From the line with "You are a GUI" to the line with "Task: Click the Move Up icon", retype every line exactly, including those two, and leave out the rest of the data below.

------ Records for this task

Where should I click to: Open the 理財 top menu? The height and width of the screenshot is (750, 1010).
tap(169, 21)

------------
------ Records for this task

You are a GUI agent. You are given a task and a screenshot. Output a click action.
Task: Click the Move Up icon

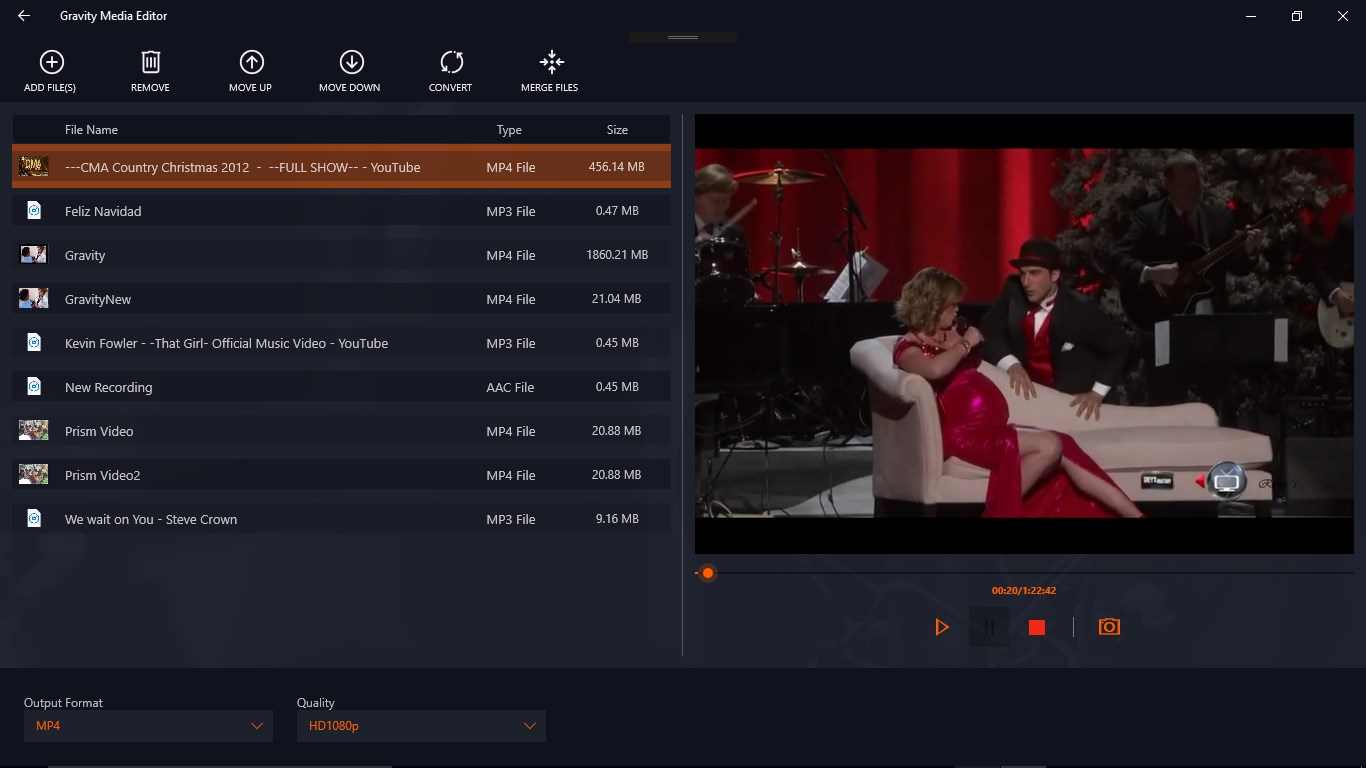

------------
------ Records for this task

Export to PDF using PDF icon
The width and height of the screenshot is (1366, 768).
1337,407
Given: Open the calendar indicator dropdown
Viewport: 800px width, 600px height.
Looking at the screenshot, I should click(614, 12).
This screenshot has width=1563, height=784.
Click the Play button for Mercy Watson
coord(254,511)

------------

Your solution ▸
You are a GUI agent. You are given a task and a screenshot. Output a click action.
Task: Click the Move Up icon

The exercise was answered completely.